## What you need to do
All that is needed is each line of the entries holding the word "player", copied as it stands.

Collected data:
= Beginning of Section =

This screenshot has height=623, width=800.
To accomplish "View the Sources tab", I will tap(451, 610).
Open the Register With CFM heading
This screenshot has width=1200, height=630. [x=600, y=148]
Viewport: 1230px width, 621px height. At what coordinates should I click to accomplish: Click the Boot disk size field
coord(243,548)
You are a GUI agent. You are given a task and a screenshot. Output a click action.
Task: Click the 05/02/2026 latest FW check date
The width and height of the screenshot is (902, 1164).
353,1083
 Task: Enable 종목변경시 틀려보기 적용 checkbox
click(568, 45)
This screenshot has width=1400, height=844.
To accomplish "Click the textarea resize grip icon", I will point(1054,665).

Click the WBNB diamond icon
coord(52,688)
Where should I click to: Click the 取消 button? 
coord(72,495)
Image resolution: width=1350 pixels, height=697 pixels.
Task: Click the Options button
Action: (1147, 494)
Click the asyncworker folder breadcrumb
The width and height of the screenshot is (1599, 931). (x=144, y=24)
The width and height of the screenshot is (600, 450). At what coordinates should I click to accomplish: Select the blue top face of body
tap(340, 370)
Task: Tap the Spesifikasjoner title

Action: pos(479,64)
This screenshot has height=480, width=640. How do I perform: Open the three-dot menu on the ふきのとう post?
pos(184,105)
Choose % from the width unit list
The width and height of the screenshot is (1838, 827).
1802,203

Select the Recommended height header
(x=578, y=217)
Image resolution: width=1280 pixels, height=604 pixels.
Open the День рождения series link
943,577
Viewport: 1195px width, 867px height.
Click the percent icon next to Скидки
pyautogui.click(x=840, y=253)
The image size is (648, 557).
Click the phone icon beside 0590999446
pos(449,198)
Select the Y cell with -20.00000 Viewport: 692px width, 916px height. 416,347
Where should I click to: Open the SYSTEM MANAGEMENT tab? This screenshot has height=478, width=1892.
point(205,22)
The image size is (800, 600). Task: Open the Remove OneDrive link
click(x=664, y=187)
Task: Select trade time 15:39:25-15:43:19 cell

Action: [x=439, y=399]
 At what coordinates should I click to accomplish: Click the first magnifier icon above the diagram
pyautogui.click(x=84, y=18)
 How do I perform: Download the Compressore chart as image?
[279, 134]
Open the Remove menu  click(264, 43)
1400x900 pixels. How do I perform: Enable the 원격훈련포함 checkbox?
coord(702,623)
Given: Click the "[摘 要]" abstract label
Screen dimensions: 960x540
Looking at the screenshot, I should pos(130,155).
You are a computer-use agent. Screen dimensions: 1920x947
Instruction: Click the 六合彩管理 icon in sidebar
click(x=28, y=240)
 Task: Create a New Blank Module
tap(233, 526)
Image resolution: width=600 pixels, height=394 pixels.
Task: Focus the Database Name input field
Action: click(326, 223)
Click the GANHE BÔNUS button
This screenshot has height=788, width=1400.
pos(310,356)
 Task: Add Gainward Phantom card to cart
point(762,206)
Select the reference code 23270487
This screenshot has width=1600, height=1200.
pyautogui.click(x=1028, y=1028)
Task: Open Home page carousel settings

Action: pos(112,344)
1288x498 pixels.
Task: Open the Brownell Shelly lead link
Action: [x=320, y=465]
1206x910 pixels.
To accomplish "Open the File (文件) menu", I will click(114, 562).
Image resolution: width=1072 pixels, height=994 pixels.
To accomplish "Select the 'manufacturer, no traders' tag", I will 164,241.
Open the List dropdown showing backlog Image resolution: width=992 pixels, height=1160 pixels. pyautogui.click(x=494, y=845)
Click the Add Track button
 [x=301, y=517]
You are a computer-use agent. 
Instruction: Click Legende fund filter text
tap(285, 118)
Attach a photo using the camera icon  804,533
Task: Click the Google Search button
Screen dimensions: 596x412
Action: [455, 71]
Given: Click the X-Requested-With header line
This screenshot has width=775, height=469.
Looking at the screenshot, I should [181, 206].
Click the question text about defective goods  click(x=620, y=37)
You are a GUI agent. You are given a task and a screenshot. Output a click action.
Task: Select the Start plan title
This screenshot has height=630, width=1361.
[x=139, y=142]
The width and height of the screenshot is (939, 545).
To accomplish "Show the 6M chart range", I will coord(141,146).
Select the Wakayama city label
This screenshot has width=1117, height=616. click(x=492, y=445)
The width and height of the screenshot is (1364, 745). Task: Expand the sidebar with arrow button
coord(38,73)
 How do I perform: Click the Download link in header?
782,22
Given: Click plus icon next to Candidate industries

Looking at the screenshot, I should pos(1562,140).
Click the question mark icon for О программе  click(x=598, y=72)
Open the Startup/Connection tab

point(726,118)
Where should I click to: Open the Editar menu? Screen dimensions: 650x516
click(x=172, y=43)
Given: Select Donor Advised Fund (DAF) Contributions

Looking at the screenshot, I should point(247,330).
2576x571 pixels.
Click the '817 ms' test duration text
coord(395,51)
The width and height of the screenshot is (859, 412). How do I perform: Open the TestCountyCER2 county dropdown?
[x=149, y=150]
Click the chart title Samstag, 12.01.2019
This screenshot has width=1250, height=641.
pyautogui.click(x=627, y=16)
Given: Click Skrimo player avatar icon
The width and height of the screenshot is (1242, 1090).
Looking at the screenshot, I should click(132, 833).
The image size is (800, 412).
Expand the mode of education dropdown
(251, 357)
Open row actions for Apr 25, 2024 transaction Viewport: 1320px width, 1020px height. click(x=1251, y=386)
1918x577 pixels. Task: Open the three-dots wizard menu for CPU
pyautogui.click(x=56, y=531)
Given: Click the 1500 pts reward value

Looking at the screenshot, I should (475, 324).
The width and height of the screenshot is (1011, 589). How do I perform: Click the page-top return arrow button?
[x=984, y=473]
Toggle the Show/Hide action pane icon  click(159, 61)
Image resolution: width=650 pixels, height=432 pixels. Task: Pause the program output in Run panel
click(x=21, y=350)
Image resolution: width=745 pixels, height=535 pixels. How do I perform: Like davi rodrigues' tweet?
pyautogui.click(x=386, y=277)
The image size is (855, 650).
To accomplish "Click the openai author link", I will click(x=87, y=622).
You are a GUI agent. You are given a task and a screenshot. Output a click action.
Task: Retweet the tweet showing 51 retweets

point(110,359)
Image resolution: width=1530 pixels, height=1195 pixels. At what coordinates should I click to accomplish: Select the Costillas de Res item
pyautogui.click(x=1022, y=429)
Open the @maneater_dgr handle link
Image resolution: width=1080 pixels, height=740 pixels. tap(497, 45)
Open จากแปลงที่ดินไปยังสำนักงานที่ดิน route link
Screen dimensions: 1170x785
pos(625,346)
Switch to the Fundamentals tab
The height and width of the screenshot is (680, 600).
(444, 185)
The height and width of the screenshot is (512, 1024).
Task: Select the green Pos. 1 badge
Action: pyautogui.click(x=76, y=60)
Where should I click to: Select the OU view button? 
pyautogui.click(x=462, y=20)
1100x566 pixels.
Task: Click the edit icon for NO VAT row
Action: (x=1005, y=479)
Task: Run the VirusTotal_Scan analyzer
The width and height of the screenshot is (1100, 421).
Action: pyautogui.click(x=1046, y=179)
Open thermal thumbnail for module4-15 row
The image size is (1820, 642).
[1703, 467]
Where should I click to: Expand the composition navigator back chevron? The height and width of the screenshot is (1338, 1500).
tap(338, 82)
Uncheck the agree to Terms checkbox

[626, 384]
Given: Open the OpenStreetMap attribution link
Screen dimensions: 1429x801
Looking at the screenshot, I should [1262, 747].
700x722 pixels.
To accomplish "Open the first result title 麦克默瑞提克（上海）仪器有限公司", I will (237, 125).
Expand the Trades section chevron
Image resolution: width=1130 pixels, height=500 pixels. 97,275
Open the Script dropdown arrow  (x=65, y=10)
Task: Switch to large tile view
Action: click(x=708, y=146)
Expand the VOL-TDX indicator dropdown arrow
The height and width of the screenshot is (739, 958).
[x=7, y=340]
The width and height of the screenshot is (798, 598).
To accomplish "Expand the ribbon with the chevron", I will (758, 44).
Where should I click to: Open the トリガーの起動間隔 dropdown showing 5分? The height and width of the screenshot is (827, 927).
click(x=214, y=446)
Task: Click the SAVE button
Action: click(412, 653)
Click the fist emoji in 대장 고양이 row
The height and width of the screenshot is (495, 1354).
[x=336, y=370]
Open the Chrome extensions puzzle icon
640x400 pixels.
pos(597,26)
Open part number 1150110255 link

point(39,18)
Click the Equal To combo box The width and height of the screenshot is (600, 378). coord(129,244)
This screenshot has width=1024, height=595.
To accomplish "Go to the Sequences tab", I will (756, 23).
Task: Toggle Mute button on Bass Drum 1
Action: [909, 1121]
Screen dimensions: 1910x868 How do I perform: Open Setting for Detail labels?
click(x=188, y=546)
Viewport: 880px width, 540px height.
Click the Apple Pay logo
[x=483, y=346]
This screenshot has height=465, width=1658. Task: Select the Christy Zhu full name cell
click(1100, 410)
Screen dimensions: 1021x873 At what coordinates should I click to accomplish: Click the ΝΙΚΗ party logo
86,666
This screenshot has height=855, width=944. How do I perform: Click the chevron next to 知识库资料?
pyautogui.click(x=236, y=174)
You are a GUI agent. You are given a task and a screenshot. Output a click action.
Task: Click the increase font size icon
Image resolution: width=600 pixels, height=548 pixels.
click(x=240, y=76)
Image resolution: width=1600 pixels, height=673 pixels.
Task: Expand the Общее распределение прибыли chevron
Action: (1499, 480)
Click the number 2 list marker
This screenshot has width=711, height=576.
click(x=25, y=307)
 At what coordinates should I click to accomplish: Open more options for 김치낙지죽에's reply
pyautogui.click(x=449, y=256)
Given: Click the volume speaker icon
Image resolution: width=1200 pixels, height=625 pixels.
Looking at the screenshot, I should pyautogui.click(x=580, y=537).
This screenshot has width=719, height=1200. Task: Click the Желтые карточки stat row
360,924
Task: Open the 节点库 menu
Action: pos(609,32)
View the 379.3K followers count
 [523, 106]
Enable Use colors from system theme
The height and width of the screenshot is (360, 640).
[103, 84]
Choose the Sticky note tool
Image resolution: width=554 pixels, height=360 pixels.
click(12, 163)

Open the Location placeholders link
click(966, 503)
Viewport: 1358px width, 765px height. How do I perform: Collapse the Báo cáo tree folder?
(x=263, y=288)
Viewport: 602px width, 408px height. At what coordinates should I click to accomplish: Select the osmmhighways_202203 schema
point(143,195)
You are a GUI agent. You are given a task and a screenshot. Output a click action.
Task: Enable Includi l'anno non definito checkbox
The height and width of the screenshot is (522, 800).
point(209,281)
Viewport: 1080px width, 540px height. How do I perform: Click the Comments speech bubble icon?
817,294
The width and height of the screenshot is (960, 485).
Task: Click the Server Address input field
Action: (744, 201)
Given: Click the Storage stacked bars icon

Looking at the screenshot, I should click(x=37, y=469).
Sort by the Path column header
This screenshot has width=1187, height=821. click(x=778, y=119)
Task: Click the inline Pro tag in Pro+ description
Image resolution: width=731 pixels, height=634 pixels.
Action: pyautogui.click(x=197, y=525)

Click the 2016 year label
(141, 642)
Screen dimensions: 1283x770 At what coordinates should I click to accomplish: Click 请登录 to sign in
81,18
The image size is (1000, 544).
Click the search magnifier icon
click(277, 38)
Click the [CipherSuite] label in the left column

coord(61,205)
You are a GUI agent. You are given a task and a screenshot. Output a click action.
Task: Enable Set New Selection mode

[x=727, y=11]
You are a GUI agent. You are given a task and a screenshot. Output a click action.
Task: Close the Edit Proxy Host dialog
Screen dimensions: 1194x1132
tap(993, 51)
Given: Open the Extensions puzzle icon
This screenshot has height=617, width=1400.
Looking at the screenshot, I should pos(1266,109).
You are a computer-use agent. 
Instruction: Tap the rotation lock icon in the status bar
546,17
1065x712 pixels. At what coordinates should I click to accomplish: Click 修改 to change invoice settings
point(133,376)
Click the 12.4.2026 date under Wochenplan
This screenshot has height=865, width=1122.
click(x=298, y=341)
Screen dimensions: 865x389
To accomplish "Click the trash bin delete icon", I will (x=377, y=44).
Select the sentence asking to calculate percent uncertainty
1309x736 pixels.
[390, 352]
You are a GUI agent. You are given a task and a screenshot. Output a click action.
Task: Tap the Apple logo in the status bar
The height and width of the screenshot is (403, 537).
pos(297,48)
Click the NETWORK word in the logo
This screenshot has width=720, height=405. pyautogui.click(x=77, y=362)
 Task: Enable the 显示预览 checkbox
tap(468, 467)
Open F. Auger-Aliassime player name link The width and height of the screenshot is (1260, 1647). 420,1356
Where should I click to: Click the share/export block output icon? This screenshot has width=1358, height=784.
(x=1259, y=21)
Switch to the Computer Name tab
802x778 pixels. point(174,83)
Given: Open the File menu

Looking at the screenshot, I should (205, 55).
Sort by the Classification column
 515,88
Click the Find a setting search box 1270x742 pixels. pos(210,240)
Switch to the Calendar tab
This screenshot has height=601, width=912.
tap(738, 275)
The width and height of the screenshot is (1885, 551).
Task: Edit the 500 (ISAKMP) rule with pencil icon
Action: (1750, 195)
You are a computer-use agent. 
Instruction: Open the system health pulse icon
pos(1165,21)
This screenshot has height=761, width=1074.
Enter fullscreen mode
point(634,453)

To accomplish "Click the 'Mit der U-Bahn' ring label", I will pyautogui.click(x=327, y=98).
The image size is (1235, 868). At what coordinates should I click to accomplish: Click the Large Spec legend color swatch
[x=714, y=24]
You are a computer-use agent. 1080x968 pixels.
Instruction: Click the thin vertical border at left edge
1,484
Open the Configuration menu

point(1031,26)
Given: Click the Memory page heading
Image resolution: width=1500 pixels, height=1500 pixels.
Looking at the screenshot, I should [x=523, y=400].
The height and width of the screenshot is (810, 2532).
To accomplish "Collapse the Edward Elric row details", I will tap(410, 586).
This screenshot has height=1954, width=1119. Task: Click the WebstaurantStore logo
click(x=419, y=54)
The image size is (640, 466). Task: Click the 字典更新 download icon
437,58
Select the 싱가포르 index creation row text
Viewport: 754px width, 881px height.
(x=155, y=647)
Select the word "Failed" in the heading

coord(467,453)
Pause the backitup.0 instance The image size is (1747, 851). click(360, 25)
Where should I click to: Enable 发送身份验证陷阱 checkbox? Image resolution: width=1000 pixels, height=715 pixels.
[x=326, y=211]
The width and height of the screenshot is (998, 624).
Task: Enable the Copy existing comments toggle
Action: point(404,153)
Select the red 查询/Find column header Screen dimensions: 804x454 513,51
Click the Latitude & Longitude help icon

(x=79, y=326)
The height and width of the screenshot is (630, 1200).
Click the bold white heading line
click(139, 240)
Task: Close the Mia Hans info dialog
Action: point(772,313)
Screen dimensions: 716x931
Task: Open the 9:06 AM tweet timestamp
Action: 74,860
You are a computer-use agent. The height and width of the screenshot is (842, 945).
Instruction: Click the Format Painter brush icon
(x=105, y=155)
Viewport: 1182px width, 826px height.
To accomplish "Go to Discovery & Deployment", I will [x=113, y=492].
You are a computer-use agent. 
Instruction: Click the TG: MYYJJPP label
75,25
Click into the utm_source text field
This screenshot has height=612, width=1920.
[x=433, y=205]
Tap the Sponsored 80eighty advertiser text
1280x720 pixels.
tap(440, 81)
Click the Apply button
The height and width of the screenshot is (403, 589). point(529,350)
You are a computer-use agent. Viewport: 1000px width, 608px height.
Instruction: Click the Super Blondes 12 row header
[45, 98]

= End of Section =

## Written response
Given: Click Skrimo player avatar icon
Open F. Auger-Aliassime player name link The width and height of the screenshot is (1260, 1647). 420,1356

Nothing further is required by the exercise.